▸ REQUIRED ACTION 1
Can you reproduce the passage on yellow jackets between "Yellow jackets are" and "of mountain lakes.", inclusive?
▸ REQUIRED ACTION 2
Does each statement agree with the passage on yellow jackets? Answer yes or no for each, and quote the deciding words. (a) Yellow jacket queens are more than an inch long. (b) Wasp outbreaks are believed to result from severe spring weather. (c) Yellow jackets usually build their nests above ground.
▸ REQUIRED ACTION 3
Can you extend the passage on yellow jackets, picking up after its last sentence?

Segment Start: SELECTED PASSAGE

Corky's Pest Control, Inc.
71 Satellite-Monitored Vehicles
Serving San Diego, San Bernardino, Riverside, and Los Angeles


Yellow jackets are social colonizers with a queen/worker structure. Yellow jacket queens are more than an inch long, the workers are a little shorter-about 3/4th inch, and all have a typical pattern of black and yellow markings.
Yellow jackets usually construct a subterranean nest, but occasionally build them in wall voids, attics and above ground sites. Their numbers are great in public camps in mountain areas. Wasp outbreaks are believed to be the result of mild winters and an early spring. These insects are most adversely affected by severe spring weather. In hot weather, wasps seek water wherever it is spilled or in the wet sand of beaches along the shores of mountain lakes.
Adult wasps feed on nectar, honeydew, fruit juices, sap or similar substances. The larvae are given protein food by the adults and in return secrete a sugar substance on which the adults feed. Typical foods for the larvae consist of other insects and spiders, if the wasps are predators, or bits of meat from any source, if they are scavengers. Adult wasps will also feed on nectar, honeydew, fruit juices, sap or similar substances. It is a pest because it is abundant and is often a scavenger, and they do have a painful sting. They are most probably the type buzzing around your food at a picnic, often referred to as "meat bees" because of their attraction to meat. They are also called hornets.

Segment End: SELECTED PASSAGE
Segment Start: GIVEN RECORDS

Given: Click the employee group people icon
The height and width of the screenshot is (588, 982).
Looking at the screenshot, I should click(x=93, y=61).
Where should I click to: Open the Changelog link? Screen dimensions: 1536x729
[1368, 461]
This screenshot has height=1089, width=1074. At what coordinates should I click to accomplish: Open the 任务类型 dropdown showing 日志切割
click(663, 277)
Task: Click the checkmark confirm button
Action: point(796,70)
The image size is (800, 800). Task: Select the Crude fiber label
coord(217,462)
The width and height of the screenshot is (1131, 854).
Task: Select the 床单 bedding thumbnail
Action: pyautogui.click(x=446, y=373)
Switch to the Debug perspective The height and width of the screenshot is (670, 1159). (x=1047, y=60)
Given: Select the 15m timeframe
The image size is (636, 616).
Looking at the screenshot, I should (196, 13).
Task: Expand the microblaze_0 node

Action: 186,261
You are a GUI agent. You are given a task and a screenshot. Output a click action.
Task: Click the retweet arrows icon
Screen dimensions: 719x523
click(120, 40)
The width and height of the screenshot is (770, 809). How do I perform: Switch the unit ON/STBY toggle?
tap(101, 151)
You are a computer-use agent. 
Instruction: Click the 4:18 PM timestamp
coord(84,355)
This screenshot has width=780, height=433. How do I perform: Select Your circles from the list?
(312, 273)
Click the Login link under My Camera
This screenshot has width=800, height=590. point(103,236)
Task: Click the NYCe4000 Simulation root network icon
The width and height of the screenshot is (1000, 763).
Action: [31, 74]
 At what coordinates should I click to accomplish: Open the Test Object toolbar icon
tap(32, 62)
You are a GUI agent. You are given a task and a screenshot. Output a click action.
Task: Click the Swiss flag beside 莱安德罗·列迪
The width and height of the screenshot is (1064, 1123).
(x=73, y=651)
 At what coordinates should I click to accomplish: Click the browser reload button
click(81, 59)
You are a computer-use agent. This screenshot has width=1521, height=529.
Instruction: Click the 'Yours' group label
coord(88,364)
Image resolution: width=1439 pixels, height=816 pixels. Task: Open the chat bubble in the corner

Segment End: GIVEN RECORDS

▸ WRITTEN ANSWER 1
Yellow jackets are social colonizers with a queen/worker structure. Yellow jacket queens are more than an inch long, the workers are a little shorter-about 3/4th inch, and all have a typical pattern of black and yellow markings.
Yellow jackets usually construct a subterranean nest, but occasionally build them in wall voids, attics and above ground sites. Their numbers are great in public camps in mountain areas. Wasp outbreaks are believed to be the result of mild winters and an early spring. These insects are most adversely affected by severe spring weather. In hot weather, wasps seek water wherever it is spilled or in the wet sand of beaches along the shores of mountain lakes.

▸ WRITTEN ANSWER 2
(a) Yes: "Yellow jacket queens are more than an inch long"
(b) No: "Wasp outbreaks are believed to be the result of mild winters and an early spring."
(c) No: "Yellow jackets usually construct a subterranean nest"

▸ WRITTEN ANSWER 3
In the spring, queens lay single eggs in each cell of a nest, about 10-20 eggs at the beginning. The nest may eventually contain 25,000-30,000 eggs. When larvae hatch, she feeds them pre-chewed meat or food fragments as they grow and fill the cell. They become pupa using the cell to form a cocoon. The larval and pupal periods take about a month. The nest gets larger throughout the summer as new females become workers, and 3,000 to 15,000 individuals can be in it at one time. New queens hibernate over the winter and start a new nest in the spring.